Но кричать он не мог, как не мог пошевелиться или вообще издать хоть какой-то звук. Женщина любовно вырезала последний кусок и, нажав ногой на отключающую нож педаль в полу, переложила нарезанную пиццу на белое керамическое блюдо, потом повернулась к прямоугольнику голубизны за балконом, где были ее дети... Нет, сказал Бобби, проваливаясь глубоко в себя, не надо. Потому что существа, которые ворвались в комнату и бросились к ней, были не потирающими ладошки малышами, а страшными монстрами, младенцами-каннибалами из снов Марши. У них были крылья, порванные в лохмотья, – мешанина розовых костей, металла, туго натянутых перепонок из пластиковых лоскутов... Он увидел их зубы...

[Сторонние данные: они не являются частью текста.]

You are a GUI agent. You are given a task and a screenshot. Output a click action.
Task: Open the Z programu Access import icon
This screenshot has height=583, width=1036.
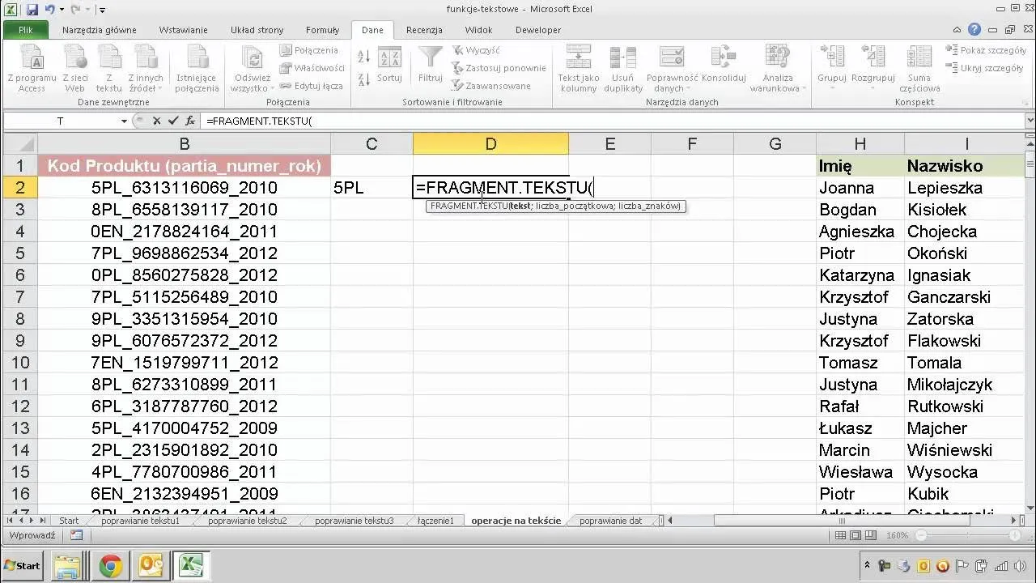(32, 66)
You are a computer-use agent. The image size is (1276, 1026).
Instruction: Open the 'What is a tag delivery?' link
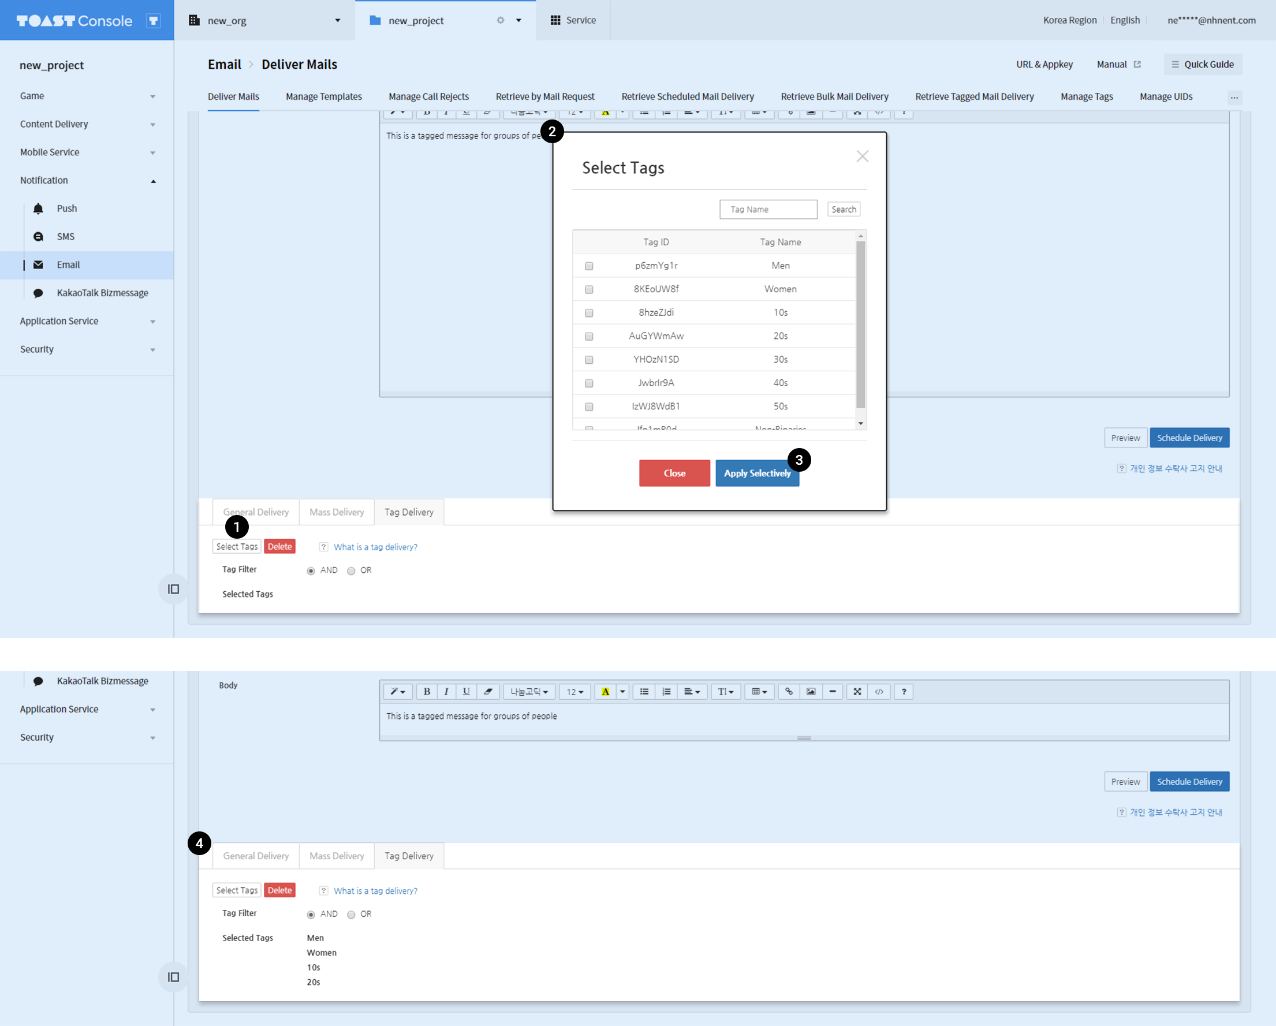375,891
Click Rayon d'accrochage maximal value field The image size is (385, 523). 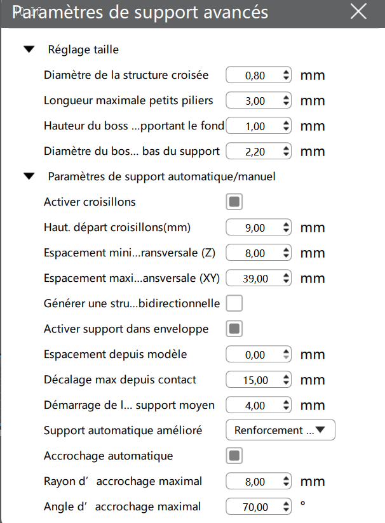click(254, 482)
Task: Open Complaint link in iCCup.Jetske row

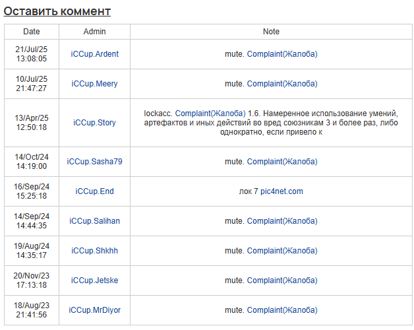Action: 282,281

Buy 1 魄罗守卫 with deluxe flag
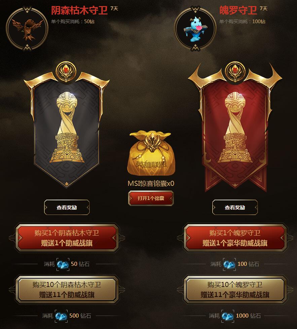[235, 238]
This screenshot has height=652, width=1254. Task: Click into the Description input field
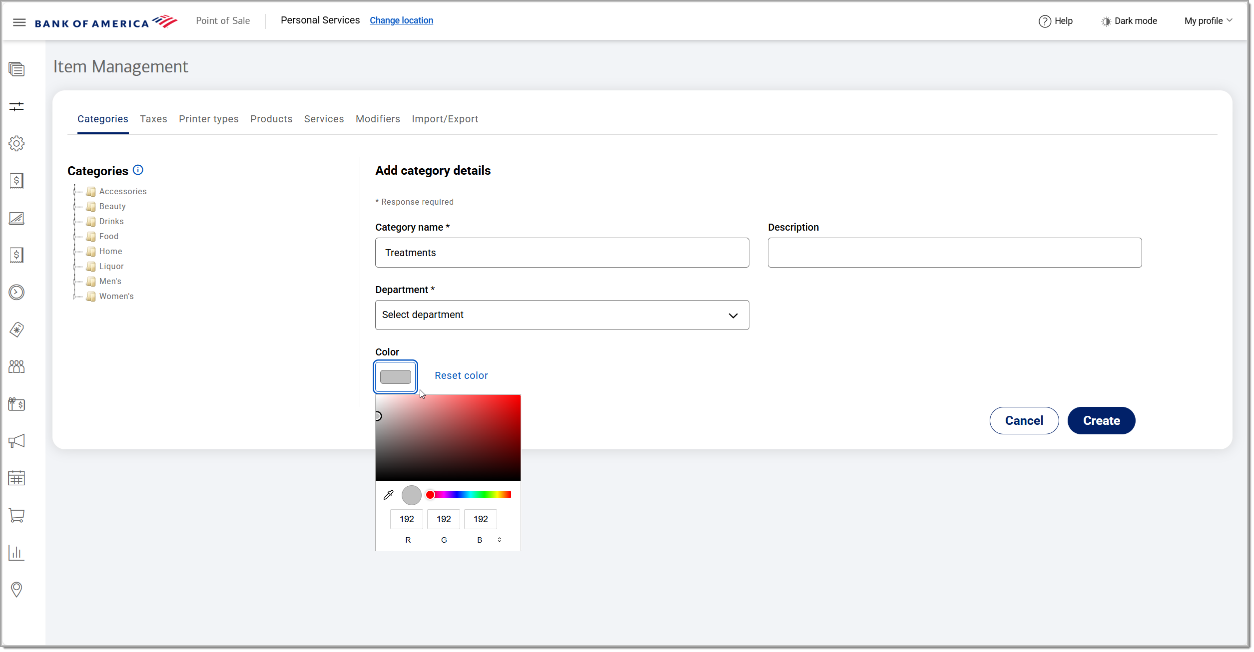coord(954,253)
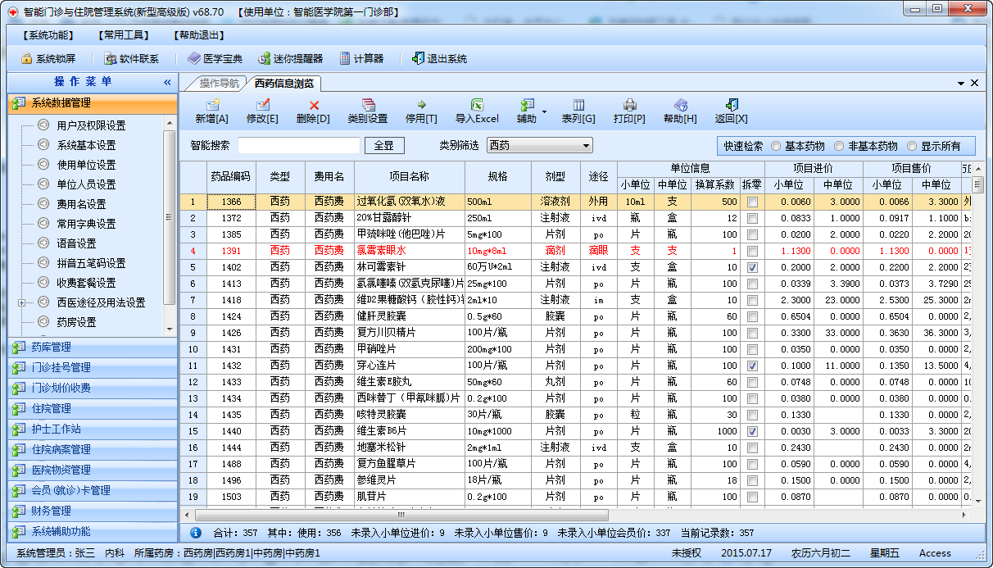Click the 返回[X] return icon
The width and height of the screenshot is (993, 568).
(x=732, y=111)
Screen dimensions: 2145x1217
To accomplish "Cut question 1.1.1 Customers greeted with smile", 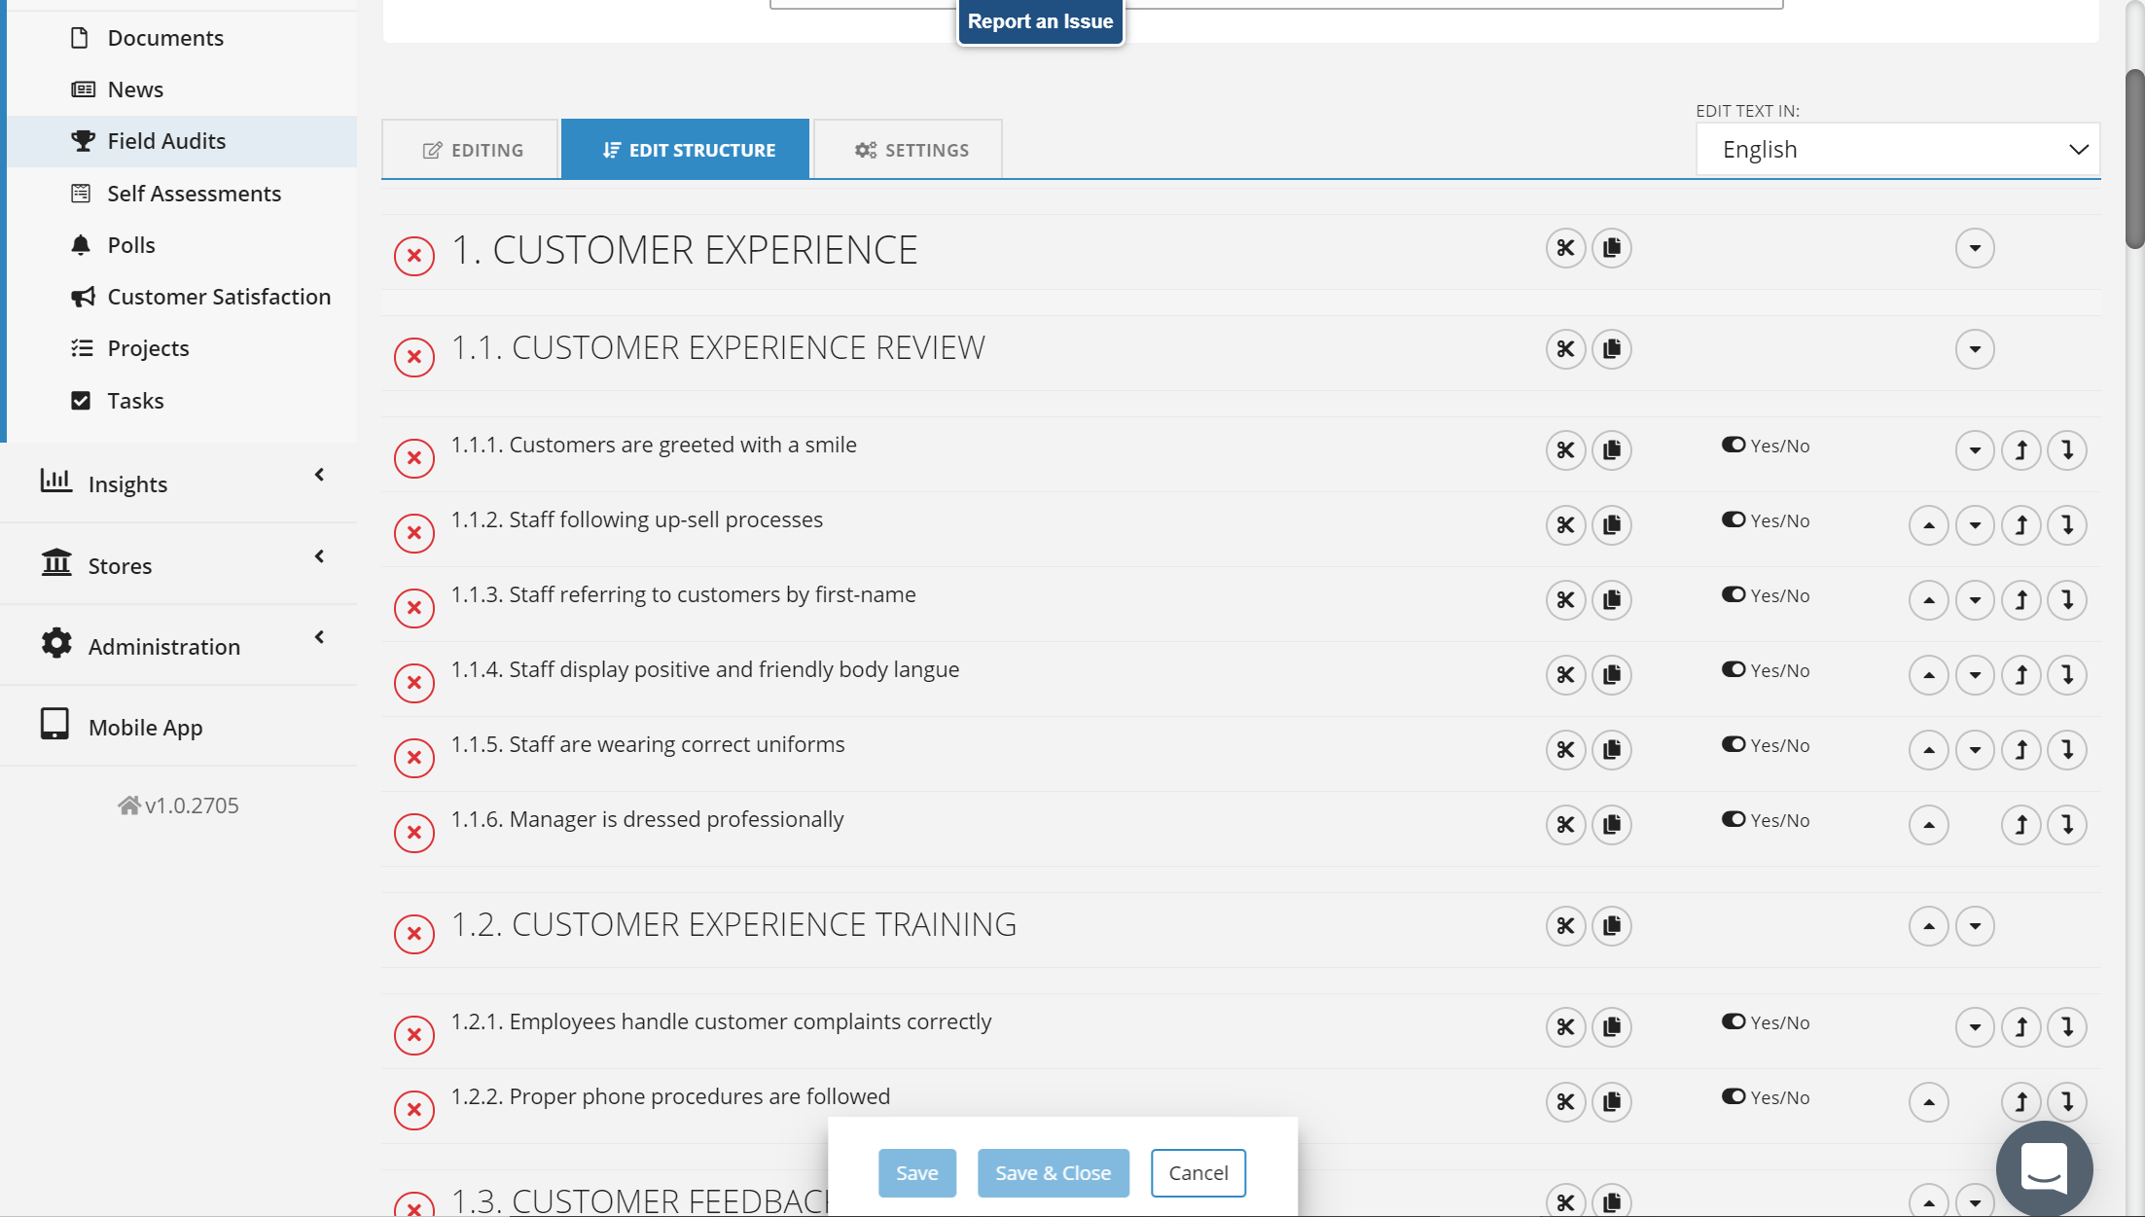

– Уф, – сказал негр, – потерял тебя на секунду. Не надолго, понимаешь, только, быть может, на одну нью-йоркскую минутку...
Его рука в зеркале над головой взяла из кровавой тряпки рядом с ребрами Бобби плоскую катушку из прозрачного синего пластика. Двумя пальцами он осторожно вытянул кусок какого-то коричневого, собравшегося бусинами вещества. По краям бусин вспыхивали крохотные точки света, дрожали и, казалось, раскачивались.
– Цеплючка, – пояснил негр и второй рукой нажал на кнопку – наверное, кнопку встроенного в синюю катушку резака. Теперь отрезок нитки бус свободно качнулся и попытался заизвиваться. – Славная хреновина, – продолжал негр, поворачивая катушку так, чтобы и Бобби тоже было видно. – Новая. Такие сейчас используют в Тибе.
Что-то коричневое, безголовое, каждая бусина – сегмент тела, каждый сегмент окаймлен бледными светящимися ножками. Потом, как фокусник взмахнув руками в зеленых перчатках, негр наложил гадину по всей длине открытой раны и легким движением оторвал последний сегмент – тот, что был ближе всего к лицу Бобби. Отделяясь, этот сегмент втянул в себя блестящую черную нить, служившую многоножке нервной системой, и каждая пара клешней, одна за другой, сомкнулась, крепко сгинув края раны, – будто задернула «молнию» на новой кожаной куртке.
– Ну вот видишь, – сказал негр, промокая остатки шоколадного сиропа влажным белым тампоном, – не так уж было и страшно, правда?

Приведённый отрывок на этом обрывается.